Adding to Ulumuri's excellent writeup, a few more items seem to be in order:

-The tires matter.
Iffen there every were an important part of a wheeled vehicle, the tire would be it. As Phish sings, "The tires are the part of your car that make contact with the road." Racing treads make riding sans hands far easier. A racing bike, even with its thin contact patch, is more stable than a mountain bike with its asymmetrical knobby bits. A street bike is ideal, with its smooth, wide tires.

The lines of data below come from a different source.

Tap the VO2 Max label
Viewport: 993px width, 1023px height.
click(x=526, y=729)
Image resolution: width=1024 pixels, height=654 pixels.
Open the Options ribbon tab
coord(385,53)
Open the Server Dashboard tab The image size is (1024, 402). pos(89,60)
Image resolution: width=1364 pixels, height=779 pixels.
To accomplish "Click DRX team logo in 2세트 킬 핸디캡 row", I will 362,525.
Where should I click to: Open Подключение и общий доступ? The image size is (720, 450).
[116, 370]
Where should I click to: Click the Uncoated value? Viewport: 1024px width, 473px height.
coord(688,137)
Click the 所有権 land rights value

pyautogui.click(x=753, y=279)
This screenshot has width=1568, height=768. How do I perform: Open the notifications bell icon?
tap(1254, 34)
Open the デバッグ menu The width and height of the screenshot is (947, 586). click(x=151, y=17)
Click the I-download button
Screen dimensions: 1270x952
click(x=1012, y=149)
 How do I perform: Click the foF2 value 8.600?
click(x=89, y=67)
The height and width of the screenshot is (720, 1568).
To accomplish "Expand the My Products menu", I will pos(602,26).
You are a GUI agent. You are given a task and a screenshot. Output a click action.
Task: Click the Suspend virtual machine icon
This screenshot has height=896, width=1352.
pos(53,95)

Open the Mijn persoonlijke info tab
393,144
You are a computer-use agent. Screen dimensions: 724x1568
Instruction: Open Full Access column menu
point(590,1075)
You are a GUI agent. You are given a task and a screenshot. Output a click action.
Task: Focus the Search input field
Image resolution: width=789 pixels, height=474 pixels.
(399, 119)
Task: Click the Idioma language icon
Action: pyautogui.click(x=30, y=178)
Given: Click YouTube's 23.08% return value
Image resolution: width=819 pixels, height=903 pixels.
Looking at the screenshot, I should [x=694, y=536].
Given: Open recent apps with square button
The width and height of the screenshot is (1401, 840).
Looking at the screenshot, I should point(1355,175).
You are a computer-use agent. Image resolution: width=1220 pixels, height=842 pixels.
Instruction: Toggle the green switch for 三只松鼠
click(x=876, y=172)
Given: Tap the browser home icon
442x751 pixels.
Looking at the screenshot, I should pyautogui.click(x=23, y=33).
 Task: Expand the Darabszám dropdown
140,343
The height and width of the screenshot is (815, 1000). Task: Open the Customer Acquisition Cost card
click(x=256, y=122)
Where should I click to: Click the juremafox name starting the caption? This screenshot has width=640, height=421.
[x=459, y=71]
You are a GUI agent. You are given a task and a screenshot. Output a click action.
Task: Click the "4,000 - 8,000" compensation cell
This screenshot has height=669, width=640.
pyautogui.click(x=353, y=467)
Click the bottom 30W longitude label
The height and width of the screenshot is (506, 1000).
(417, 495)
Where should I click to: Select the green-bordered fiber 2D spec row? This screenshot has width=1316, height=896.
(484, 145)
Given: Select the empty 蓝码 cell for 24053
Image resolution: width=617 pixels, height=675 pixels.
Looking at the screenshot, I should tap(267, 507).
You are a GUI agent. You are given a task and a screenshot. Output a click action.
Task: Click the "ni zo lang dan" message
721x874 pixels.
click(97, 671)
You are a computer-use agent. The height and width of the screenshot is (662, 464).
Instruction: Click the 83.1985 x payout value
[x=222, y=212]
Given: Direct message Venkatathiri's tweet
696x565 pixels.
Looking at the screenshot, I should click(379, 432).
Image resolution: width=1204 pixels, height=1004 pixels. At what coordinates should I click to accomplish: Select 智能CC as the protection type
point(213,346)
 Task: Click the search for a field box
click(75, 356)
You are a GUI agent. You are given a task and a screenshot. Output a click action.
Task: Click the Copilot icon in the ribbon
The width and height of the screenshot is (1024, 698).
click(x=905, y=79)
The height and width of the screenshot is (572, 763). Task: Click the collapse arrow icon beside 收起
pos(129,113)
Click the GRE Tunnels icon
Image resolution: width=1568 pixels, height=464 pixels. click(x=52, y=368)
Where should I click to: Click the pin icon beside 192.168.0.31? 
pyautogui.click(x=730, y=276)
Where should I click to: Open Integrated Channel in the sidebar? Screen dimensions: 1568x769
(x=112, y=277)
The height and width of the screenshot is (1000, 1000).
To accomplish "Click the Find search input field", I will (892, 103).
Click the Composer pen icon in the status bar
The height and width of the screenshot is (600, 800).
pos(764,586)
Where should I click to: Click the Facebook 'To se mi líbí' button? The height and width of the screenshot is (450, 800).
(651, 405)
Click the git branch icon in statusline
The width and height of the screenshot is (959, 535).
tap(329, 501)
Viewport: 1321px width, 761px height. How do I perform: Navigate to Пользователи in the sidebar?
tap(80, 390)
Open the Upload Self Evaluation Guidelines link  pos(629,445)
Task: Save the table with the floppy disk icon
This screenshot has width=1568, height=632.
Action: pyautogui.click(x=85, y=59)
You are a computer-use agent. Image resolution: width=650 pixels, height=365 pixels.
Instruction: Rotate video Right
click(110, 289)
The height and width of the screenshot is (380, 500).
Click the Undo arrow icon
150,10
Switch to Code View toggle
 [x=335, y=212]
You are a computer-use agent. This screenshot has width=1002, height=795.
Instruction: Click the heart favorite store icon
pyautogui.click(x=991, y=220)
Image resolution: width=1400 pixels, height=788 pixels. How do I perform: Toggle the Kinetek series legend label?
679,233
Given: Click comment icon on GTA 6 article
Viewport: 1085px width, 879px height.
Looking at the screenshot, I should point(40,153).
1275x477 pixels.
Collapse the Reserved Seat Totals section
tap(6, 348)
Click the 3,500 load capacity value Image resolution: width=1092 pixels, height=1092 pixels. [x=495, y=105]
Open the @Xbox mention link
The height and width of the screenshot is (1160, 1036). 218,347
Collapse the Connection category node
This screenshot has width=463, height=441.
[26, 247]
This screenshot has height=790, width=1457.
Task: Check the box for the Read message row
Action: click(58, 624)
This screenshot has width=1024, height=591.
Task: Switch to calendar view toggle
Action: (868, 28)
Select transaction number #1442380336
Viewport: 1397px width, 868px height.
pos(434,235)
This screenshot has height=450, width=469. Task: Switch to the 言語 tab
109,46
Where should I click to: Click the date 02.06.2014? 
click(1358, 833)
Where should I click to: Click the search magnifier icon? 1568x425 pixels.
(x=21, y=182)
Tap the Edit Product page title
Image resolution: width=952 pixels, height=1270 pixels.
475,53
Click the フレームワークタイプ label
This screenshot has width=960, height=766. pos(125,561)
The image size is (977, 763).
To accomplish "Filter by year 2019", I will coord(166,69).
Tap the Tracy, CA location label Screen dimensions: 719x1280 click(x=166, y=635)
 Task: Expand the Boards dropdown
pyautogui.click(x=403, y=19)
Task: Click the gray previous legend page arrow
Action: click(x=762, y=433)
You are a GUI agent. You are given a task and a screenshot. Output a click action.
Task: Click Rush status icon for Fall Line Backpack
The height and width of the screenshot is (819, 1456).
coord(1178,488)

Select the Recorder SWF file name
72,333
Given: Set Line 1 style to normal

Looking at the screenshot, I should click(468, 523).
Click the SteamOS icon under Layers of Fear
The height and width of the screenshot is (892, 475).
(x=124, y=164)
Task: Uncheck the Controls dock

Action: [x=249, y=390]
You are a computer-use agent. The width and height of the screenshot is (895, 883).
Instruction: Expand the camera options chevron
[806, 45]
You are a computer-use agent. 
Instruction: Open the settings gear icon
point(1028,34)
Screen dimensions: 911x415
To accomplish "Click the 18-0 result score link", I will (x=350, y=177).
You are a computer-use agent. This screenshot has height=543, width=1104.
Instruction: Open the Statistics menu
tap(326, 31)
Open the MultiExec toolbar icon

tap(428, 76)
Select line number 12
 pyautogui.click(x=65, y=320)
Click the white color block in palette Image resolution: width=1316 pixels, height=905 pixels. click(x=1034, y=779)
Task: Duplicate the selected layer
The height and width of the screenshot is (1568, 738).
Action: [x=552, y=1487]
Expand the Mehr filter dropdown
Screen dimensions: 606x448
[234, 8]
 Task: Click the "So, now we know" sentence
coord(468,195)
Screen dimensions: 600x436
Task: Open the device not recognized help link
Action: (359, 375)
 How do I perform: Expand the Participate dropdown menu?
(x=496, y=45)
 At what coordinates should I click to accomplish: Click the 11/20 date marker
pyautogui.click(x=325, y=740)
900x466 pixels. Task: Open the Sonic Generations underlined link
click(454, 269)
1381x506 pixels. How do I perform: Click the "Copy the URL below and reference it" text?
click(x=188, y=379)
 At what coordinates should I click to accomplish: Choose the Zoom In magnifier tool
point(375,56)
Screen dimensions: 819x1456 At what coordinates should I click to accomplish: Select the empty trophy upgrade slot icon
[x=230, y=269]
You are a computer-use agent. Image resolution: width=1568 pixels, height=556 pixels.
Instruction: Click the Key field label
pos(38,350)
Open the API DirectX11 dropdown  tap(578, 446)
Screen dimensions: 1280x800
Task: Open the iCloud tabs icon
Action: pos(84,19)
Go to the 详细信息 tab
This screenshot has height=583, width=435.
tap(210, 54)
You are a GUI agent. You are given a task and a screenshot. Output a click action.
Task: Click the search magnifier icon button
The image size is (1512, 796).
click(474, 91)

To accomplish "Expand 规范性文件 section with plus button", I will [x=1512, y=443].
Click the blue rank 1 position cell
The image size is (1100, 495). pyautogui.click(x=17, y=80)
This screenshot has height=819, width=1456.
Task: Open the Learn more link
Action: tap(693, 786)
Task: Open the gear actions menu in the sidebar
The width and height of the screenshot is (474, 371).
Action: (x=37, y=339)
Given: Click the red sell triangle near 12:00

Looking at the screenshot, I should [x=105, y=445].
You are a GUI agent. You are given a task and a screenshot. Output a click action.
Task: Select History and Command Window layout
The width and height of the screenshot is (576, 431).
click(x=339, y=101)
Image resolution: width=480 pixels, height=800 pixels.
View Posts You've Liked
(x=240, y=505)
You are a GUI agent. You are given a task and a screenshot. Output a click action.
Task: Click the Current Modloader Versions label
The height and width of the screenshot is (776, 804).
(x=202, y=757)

-You're riding a gyroscope.
The reason why you are more stable at high speeds is that you have higher rotational momentum in your wheels at high speeds. Just as linear momentum makes it harder to change course, rotational momentum makes it harder to tilt the bike: to fall over, the bike must rotate on the axis parallel to your path. Rotational momentum is dependant on moment of intertia (sort of like the mass of an object when dealing with linear momentum) and rotational velocity (sort of like velocity when dealing with linear momentum). You can increase the rotational velocity by making the wheels spin faster. This involves either large cliffs and furious pedalling or simply riding faster. Ideally, for stability you would ride a bike with wheels simply consisting of large lead disks. This would also give you amazing quadracep.

While fairly easy, never try this on a motorcycle.
Mind you, I'm a wussy, but it really isn't smart. It's easy to be enchanted by a brand-new throttle lock, but one needs to be able to steer, use the front brake, and clutch to operate a motorcyle safely. You would be stable, though. Historical examples of unintentional empirical testing have revealed that the immense rotational momentum of motorcycle wheels at reasonable highway speed can keep a bike up for at least a mile after the rider's unexpected departure.